After a mobile user recorded a few seconds of footage showing soldiers using a Shawl weaver as a human shield, moments after he cast his vote in the low-polled Lok Sabha by-elections, Kashmir got the first ever evidence of a phenomenon that existed for more than two decades, reports Saima Bhat
“Members of India’s armed forces reached a new low in the long history of alleged human rights abuses in the Indian state of Jammu and Kashmir when they beat and then tied a 24-year-old shawl weaver named Farooq Ahmad Dar to the front of a jeep on April 9, using him as a human shield against stone-throwing crowds,” New York Times commented last week. The video went viral on social networking sites and shocked the world.
After he cast his vote on April 09, Dar was taken away by army and used as a shield, and drove him 27 kilometers, parading him through 20 different villages. By evening, after intervention by political beings and his family, he was given a final marshalling in a CRPF camp and let go.
He wants to sleep but the shouts of the Army man calling upon the youth that, “apnay banday ko pathar maro, (throw stones at your own man)” still haunt him.
But ten days after that incident Dar is a shattered man. He cries in pain and complains body aches. He is afraid to step outside his house. He says he wants to visit a doctor but fears that the Army might harm him again. He wants to sleep but the shouts of the Army man calling upon the youth that, “apnay banday ko pathar maro, (throw stones at your own man)” still haunt him.
“I thought I will be dead,” he says in broken words. “My hands were tied behind, engine of the jeep was hot, and if I made a slight movement of the body, the Army man would throw a stone from behind.”
Even though the police have registered an FIR in the incident, nobody has taken Dar’s statement.
It was government’s responsibility to punish army for such crimes, Khurram Parvez, a human rights defender, says, such incidents happen because of lawlessness and not because of the draconian laws.

• [Dataset extract]
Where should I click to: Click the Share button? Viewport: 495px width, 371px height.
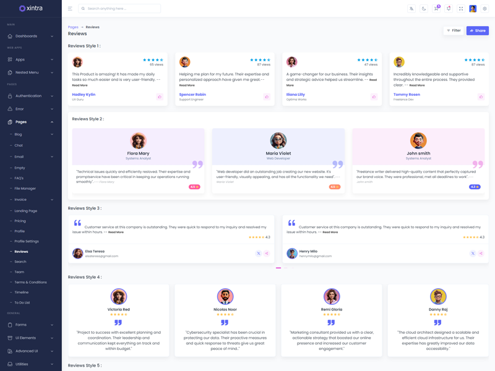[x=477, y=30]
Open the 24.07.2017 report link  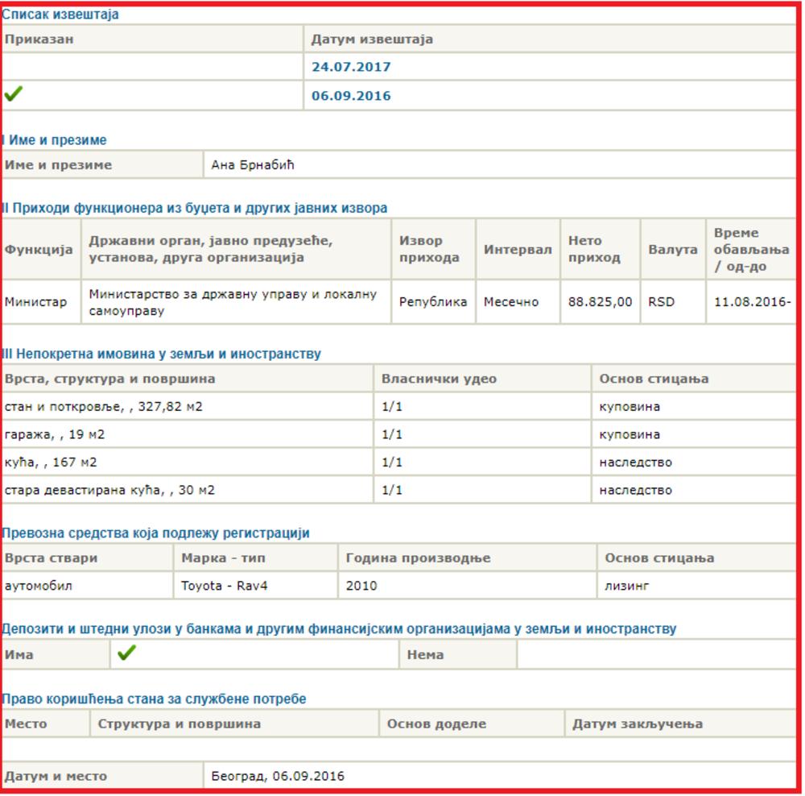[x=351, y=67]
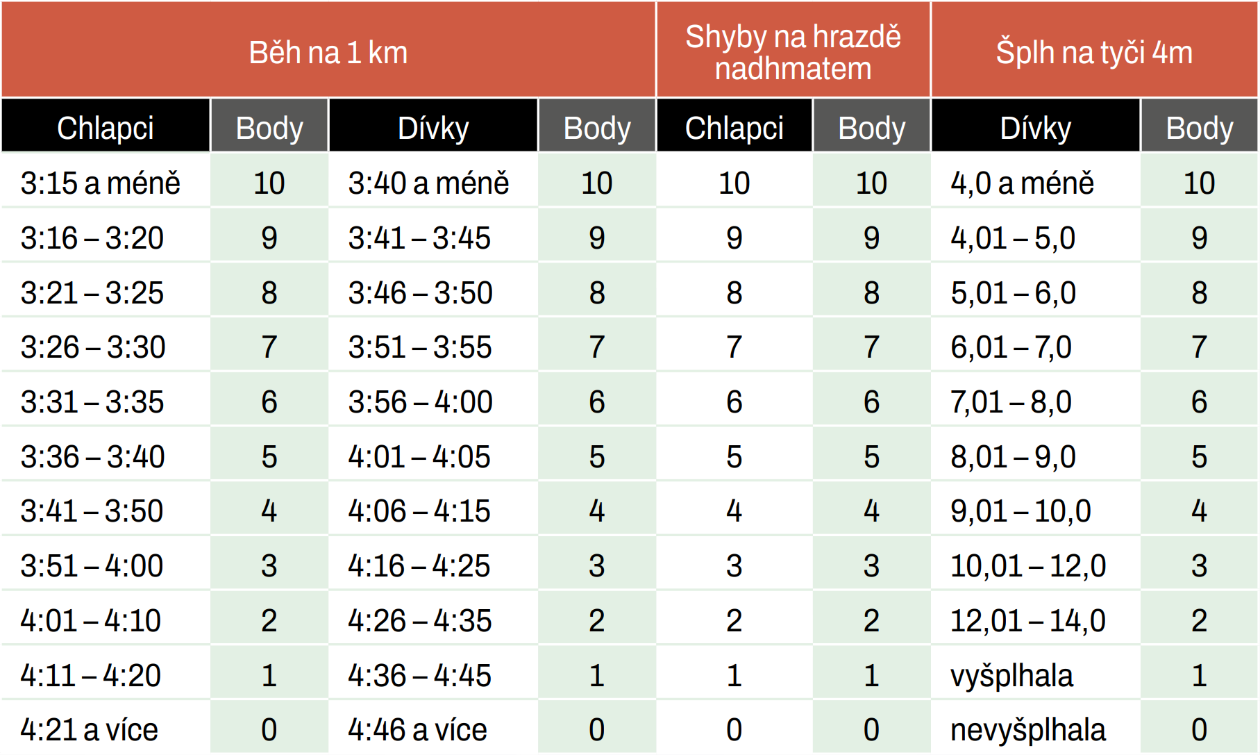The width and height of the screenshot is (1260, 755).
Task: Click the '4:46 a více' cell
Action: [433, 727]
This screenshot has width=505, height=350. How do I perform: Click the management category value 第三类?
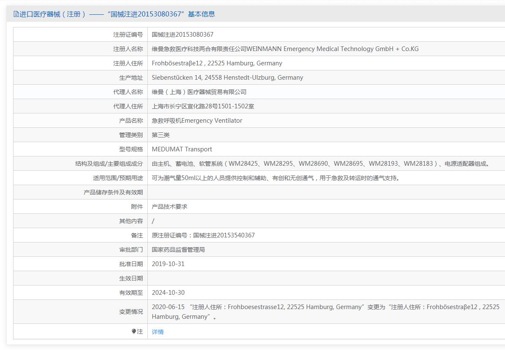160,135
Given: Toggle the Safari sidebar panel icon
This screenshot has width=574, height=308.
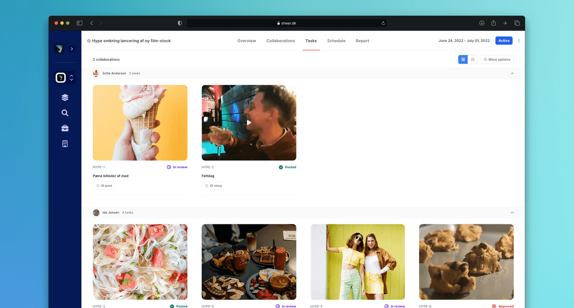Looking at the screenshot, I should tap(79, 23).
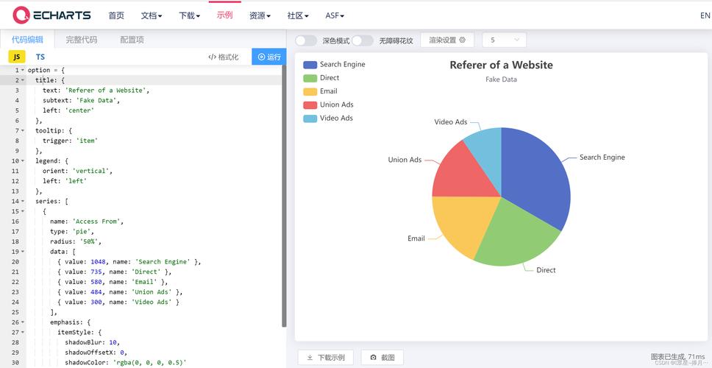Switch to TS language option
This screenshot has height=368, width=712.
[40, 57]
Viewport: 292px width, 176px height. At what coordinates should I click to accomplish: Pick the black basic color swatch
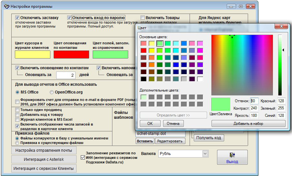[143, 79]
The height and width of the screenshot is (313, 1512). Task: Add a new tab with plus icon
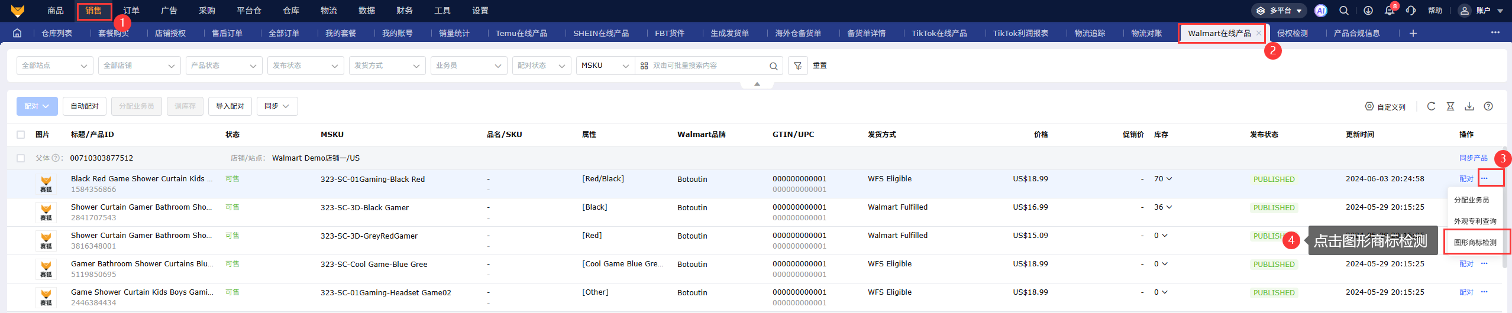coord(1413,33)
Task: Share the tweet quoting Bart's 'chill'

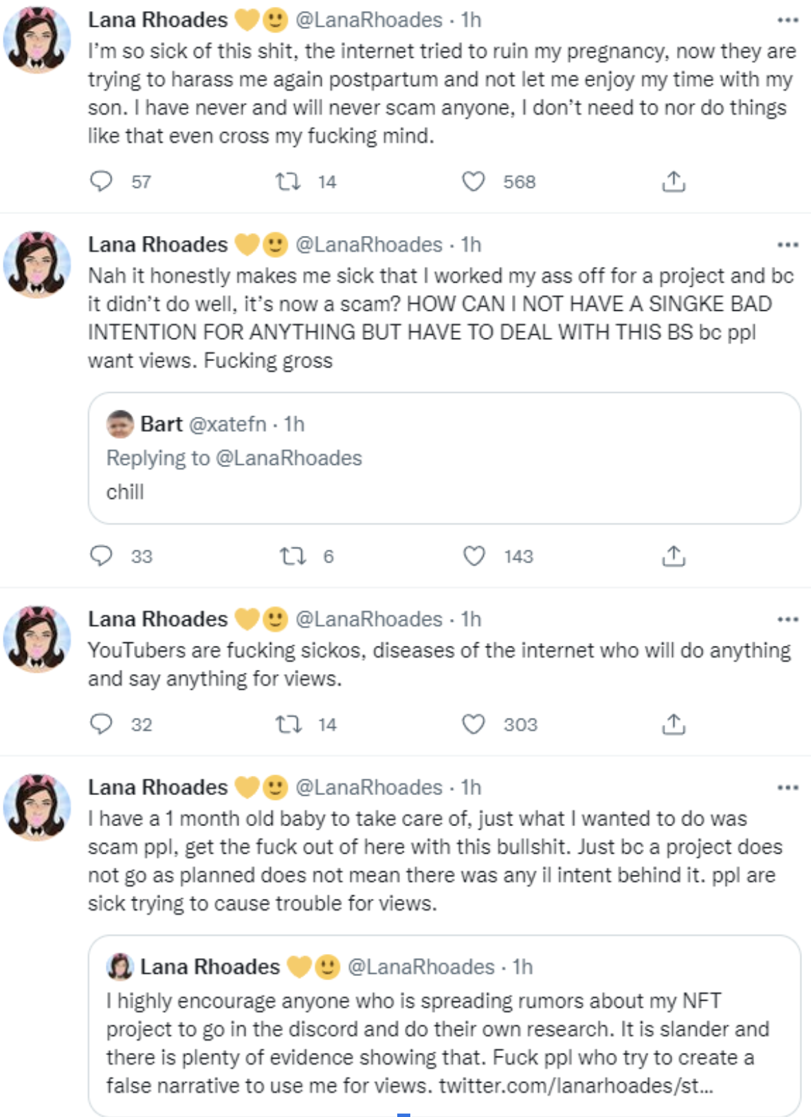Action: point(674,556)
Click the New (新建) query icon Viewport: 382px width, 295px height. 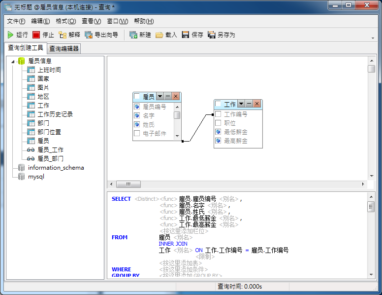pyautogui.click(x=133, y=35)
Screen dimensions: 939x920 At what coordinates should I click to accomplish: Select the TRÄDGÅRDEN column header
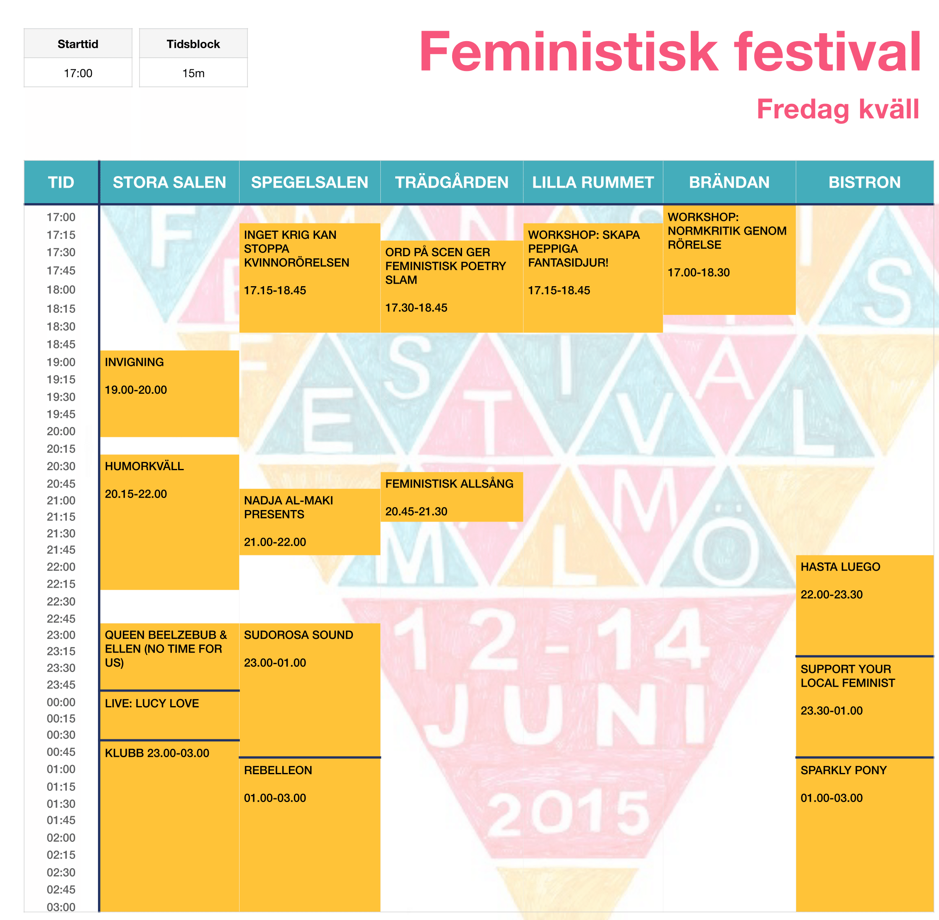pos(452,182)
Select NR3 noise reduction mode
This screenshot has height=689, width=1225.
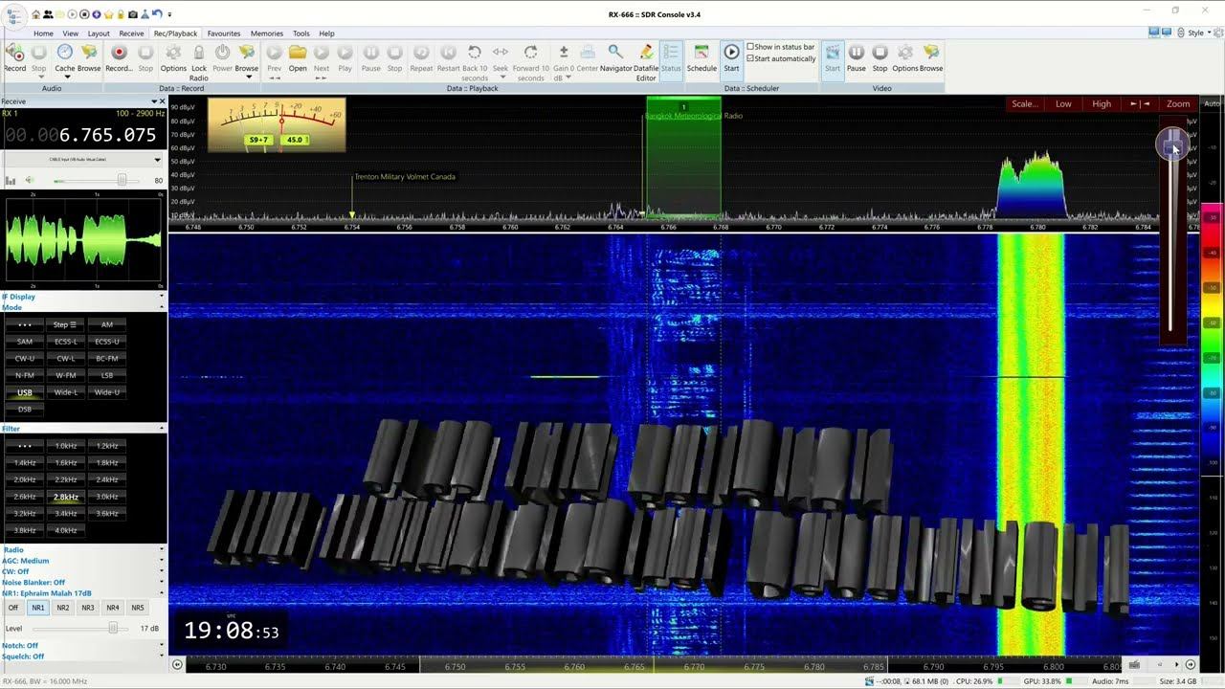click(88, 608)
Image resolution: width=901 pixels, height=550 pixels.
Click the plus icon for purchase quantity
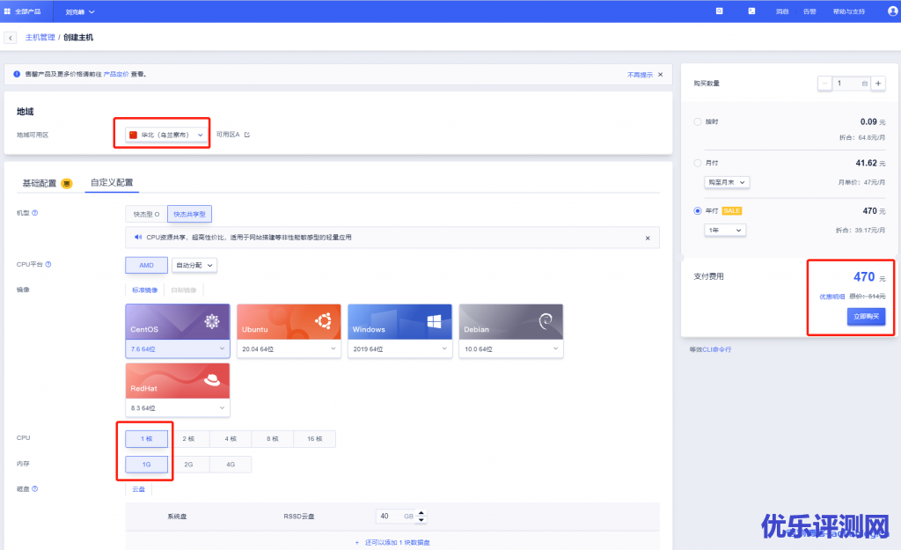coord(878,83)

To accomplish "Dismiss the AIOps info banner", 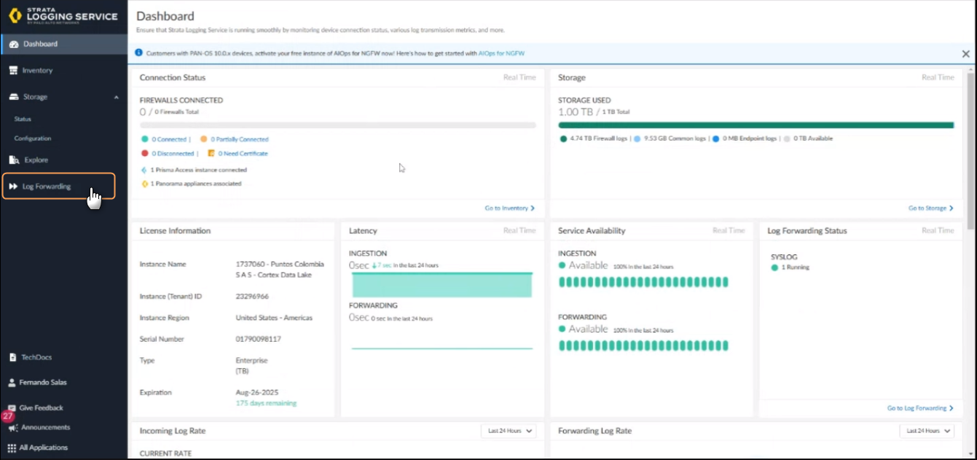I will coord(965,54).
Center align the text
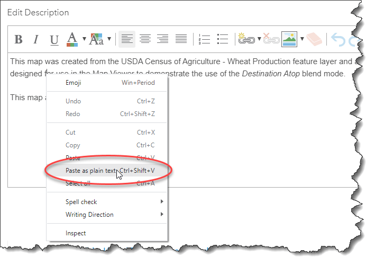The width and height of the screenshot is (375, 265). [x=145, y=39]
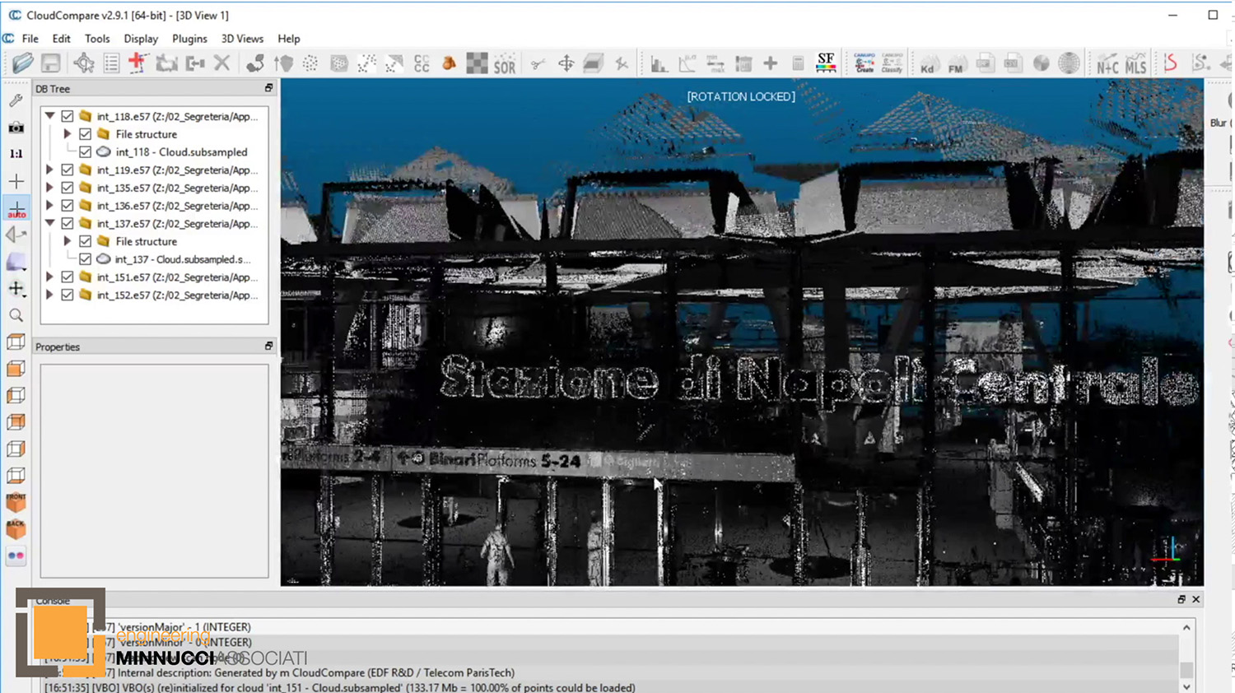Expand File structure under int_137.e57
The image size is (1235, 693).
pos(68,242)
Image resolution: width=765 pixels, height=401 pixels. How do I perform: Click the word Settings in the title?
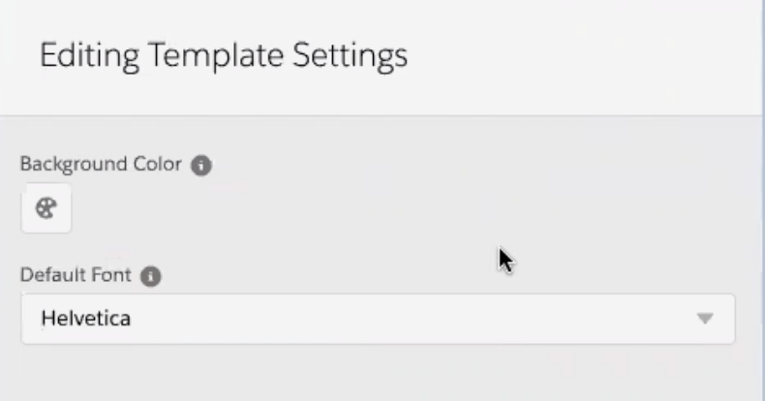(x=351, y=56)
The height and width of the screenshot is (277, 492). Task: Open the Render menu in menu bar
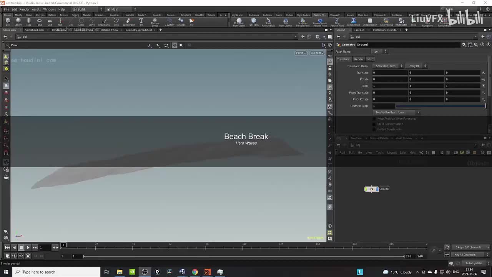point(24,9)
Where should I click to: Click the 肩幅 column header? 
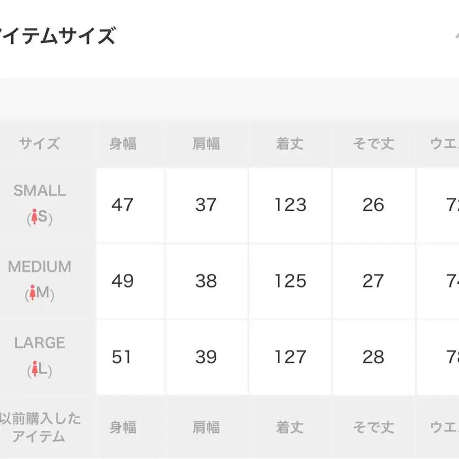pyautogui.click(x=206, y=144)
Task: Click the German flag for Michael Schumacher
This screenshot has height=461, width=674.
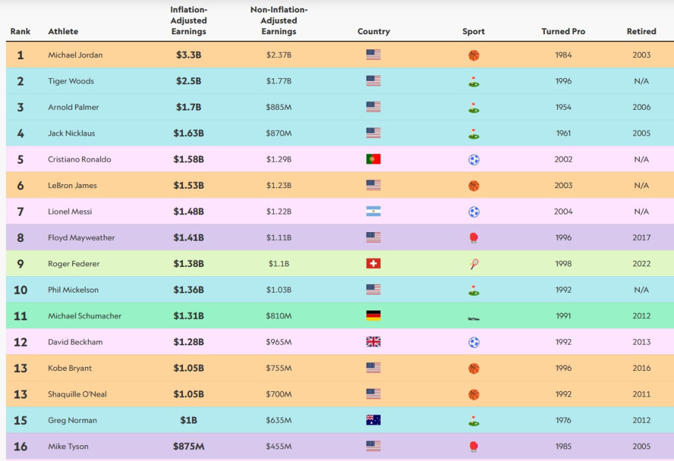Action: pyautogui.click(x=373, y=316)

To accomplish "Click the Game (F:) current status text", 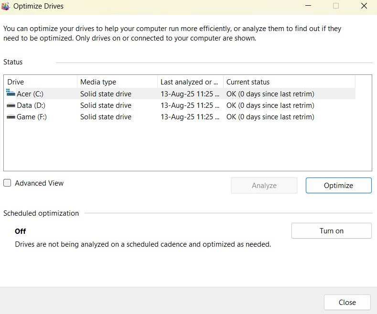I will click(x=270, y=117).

• [Exercise prompt]
Return, word for word, the part of the human shield report starting with "After he cast his vote on" and going on through "and let go.".

• [Answer section]
After he cast his vote on April 09, Dar was taken away by army and used as a shield, and drove him 27 kilometers, parading him through 20 different villages. By evening, after intervention by political beings and his family, he was given a final marshalling in a CRPF camp and let go.